Records for this task:

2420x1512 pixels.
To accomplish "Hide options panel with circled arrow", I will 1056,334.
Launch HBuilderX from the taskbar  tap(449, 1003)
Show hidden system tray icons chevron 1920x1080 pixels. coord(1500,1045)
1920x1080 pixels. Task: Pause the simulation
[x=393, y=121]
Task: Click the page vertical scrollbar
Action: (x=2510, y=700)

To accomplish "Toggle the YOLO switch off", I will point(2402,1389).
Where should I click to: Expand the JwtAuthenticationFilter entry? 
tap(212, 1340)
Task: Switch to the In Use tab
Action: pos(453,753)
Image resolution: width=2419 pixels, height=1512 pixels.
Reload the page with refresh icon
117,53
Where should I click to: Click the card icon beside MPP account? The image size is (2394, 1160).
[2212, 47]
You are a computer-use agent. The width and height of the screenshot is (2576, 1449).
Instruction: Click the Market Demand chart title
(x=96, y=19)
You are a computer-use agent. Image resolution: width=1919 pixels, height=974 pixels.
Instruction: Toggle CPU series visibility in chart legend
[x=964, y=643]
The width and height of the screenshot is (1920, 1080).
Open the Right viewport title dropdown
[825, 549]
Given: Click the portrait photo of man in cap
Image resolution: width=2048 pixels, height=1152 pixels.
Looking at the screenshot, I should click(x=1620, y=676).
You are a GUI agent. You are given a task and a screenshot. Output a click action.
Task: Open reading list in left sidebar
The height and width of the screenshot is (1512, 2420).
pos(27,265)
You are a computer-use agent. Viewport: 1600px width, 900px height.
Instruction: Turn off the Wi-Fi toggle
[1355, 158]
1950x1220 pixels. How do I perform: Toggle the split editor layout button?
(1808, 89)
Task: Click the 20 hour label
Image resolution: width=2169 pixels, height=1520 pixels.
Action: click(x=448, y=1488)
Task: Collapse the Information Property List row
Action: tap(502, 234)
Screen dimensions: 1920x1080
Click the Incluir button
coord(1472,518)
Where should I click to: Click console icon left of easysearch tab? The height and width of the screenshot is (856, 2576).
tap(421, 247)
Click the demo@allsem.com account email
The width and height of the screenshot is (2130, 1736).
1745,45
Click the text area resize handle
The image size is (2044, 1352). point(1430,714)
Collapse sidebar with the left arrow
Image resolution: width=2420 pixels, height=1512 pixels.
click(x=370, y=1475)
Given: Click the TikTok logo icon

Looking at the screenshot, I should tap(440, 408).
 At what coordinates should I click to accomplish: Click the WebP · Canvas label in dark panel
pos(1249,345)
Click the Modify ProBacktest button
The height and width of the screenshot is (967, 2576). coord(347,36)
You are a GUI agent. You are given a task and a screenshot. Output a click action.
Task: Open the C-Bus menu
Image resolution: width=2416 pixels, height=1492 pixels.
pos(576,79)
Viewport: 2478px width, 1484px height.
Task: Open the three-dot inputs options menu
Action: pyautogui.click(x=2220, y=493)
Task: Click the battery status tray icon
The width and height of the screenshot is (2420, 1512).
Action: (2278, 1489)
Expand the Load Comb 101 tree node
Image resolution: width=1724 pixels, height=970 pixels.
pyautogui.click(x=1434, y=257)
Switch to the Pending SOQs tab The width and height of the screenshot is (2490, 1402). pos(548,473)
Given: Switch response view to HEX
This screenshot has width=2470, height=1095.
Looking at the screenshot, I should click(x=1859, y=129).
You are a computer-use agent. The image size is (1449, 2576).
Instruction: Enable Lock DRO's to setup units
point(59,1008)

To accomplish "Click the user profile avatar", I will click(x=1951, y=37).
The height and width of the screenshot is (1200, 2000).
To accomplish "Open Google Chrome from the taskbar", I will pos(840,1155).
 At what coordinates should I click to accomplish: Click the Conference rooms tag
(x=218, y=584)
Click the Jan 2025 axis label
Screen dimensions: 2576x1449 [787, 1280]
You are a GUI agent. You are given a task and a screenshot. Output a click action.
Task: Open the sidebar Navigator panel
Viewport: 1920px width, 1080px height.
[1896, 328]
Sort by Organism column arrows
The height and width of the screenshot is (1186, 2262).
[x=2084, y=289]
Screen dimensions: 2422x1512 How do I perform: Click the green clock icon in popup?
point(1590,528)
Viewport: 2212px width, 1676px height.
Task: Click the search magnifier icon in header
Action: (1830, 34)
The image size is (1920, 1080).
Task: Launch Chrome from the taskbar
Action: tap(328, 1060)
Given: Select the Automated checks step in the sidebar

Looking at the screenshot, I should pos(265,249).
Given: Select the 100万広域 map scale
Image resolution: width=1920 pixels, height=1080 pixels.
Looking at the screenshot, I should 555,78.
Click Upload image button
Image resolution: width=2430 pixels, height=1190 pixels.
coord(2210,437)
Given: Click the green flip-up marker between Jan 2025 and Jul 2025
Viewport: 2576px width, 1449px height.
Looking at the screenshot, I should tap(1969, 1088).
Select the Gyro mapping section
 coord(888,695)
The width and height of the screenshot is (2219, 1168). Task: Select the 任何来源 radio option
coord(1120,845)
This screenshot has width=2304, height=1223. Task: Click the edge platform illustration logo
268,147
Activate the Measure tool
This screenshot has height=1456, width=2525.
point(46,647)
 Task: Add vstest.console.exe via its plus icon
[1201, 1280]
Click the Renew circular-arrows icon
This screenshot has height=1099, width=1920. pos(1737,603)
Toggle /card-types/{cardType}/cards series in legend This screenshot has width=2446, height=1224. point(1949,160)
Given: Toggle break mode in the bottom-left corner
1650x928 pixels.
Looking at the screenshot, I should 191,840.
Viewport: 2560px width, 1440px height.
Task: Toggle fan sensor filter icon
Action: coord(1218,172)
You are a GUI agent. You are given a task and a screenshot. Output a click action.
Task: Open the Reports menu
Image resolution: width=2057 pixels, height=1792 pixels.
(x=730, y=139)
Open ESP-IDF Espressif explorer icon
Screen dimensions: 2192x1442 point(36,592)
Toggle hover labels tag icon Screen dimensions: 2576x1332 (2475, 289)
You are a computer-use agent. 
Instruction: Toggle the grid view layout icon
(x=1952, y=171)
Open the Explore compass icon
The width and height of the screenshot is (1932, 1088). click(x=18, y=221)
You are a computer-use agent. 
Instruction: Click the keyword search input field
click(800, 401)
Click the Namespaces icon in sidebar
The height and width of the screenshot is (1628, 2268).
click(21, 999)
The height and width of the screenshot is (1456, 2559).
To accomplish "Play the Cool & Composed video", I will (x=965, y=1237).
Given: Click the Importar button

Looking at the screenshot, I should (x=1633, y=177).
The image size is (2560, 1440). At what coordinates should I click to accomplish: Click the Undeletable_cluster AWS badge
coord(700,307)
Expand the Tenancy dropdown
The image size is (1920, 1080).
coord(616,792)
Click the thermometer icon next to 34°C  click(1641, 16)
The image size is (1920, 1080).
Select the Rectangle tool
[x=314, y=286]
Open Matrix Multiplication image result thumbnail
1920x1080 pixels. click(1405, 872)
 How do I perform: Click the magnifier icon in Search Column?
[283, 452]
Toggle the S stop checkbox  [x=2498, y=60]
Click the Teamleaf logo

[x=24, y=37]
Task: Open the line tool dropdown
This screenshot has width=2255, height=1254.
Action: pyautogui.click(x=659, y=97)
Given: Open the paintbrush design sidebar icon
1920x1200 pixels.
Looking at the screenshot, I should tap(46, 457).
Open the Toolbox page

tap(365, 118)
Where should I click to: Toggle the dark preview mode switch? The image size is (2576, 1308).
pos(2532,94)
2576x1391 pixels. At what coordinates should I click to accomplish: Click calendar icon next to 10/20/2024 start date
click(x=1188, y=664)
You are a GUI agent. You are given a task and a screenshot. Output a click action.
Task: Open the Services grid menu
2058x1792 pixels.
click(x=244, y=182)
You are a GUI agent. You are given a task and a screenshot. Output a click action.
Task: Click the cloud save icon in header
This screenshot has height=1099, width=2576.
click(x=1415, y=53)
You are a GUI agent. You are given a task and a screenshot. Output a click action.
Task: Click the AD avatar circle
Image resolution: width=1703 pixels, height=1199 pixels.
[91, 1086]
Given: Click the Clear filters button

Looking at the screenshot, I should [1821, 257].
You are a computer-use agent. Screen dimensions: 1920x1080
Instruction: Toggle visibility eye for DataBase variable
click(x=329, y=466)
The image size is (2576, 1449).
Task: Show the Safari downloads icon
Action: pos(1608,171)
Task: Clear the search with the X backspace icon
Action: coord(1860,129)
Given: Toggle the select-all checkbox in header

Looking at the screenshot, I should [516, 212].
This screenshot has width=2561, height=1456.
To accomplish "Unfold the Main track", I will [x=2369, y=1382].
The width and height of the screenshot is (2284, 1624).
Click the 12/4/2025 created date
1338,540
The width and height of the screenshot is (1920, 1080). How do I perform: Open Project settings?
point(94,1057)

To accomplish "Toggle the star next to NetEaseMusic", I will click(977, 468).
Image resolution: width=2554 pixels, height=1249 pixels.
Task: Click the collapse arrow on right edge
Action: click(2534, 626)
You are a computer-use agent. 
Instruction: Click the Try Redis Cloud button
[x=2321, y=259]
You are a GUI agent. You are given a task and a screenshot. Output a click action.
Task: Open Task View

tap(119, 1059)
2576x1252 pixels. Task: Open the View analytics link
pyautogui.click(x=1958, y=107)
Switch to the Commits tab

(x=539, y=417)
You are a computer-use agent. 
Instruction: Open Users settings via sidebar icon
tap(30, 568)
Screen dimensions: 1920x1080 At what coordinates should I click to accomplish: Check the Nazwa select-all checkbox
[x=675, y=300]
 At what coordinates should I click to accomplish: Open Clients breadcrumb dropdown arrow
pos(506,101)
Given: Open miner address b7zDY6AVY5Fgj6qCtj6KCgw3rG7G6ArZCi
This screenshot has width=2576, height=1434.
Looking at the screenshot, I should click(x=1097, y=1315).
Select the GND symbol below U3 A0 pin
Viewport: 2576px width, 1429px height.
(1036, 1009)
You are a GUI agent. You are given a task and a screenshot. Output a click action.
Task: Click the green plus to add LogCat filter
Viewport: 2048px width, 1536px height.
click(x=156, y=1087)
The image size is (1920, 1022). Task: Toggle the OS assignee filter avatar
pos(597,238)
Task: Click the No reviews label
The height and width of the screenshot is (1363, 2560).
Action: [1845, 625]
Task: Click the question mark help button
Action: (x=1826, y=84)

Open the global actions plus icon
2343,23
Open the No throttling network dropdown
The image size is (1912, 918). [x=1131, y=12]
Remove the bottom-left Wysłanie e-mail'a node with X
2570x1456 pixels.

Directions:
Starting with the line that holds "This screenshot has width=2470, height=1095." and ending with the line that holds "Given: Select the 100万広域 map scale", retype every line in the data above exactly, and nothing else.

Task result:
This screenshot has width=2470, height=1095.
Looking at the screenshot, I should click(x=1859, y=129).
You are a computer-use agent. The image size is (1449, 2576).
Instruction: Enable Lock DRO's to setup units
point(59,1008)

To accomplish "Click the user profile avatar", I will click(x=1951, y=37).
The height and width of the screenshot is (1200, 2000).
To accomplish "Open Google Chrome from the taskbar", I will pos(840,1155).
 At what coordinates should I click to accomplish: Click the Conference rooms tag
(x=218, y=584)
Click the Jan 2025 axis label
Screen dimensions: 2576x1449 [787, 1280]
You are a GUI agent. You are given a task and a screenshot. Output a click action.
Task: Open the sidebar Navigator panel
Viewport: 1920px width, 1080px height.
[1896, 328]
Sort by Organism column arrows
The height and width of the screenshot is (1186, 2262).
[x=2084, y=289]
Screen dimensions: 2422x1512 How do I perform: Click the green clock icon in popup?
point(1590,528)
Viewport: 2212px width, 1676px height.
Task: Click the search magnifier icon in header
Action: (1830, 34)
The image size is (1920, 1080).
Task: Launch Chrome from the taskbar
Action: tap(328, 1060)
Given: Select the Automated checks step in the sidebar

Looking at the screenshot, I should pos(265,249).
Given: Select the 100万広域 map scale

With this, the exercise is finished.